42人が本棚に入れています
本棚に追加
「はぁ、はぁ……。千草、どこにいったのぉ?」
私は真っ暗になってしまった街の中を一人、当てもなく走りまわっていた。
この街は広くないからすぐに見つかるだろうと思っていたが、考えが甘かった。
店の前や民家の間の狭い道まで隈なく探したが、一向に見つかる気配がない。
どれぐらい走っただろうか、遂に体力の限界がきて足が止まり、がっくりと肩を落として地面にへたり込んでしまう。
すると一気に不安が押し寄せ、頬に涙が伝ってくる。
「どうしてぇ……? どうしてこんな事になったのぉ……?」
皆の心がバラバラになり、久遠が居なくなり、次は千草まで居なくなった。
地面に両手をつき俯きながら大粒の涙を流していると、懐に入れておいた羽が暖かい光を放っていた。

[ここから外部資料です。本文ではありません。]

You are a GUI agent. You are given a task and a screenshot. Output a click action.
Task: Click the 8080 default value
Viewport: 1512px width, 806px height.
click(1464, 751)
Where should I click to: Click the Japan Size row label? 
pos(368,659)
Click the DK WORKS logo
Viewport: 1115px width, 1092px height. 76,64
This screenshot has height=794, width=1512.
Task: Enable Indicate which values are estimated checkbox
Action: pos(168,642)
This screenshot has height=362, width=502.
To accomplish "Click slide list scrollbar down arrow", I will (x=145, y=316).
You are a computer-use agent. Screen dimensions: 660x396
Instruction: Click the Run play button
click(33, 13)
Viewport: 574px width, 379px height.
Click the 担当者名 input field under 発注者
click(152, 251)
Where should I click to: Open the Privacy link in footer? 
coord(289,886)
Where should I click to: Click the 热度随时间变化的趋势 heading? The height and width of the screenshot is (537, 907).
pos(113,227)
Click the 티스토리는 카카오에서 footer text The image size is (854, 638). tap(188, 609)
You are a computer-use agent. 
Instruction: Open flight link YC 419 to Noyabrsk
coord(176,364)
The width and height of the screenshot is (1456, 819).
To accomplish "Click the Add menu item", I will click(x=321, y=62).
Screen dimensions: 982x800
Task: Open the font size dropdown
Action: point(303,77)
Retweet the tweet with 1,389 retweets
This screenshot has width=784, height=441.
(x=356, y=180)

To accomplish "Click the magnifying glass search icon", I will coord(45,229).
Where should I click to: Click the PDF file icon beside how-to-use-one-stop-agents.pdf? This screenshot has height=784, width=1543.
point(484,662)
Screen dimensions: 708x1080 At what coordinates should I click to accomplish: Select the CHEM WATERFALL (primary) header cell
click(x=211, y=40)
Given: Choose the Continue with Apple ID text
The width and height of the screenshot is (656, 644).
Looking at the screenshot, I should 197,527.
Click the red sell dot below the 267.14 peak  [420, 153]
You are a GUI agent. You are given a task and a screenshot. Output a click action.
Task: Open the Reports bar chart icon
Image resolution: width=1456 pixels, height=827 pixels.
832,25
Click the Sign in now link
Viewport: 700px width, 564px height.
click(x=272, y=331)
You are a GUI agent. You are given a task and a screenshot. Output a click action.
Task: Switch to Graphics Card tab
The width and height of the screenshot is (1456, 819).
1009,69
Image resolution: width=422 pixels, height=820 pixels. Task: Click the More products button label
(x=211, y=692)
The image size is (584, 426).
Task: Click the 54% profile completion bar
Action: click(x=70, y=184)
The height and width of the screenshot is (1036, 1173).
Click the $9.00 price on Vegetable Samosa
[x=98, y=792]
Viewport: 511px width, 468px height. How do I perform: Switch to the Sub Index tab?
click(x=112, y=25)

私は涙を拭い懐から羽を取り出し手の平に乗せると、さっきより光が強くなった気がする。
「久遠……。私達、どうしたらいいのぉ……? ねぇ、教えてよ、久遠……。」
羽に向かって小さく呟くと、羽が淡い光を放ちながら私の目線と同じ所まで浮く。
私は訳が分からず呆然と羽を見ていると、頭に誰かの声が響いてくる。
〔空……空……。〕
その声は昨日まで当たり前のように聞いていて、私が求めている人の声だった。
「久遠……? 久遠なのぉ!?」
夜にもかかわらず大声をだし、辺りを見渡しながら必死に久遠の姿を探す。
しかし辺りは暗闇が支配しており、久遠の姿は見つけられない。
でもさっきの声が気のせいだとは思えず、神経を集中させ羽を見つめてみる。
すると久遠の声が再び聞こえ、私は表情を崩し安堵の息を漏らす。
〔空……。俺の……声が……聞こえる……か……?〕
「うん!! 聞こえるよぉ!!」
私は羽を見つめながら、元気よく頷く。途切れ途切れになっているが、久遠の声を聞いていると何だか元気がでてくる。
そんな私の気持ちとは裏腹に、久遠は悲しそうな声に変え話を続けた。
最初のコメントを投稿しよう!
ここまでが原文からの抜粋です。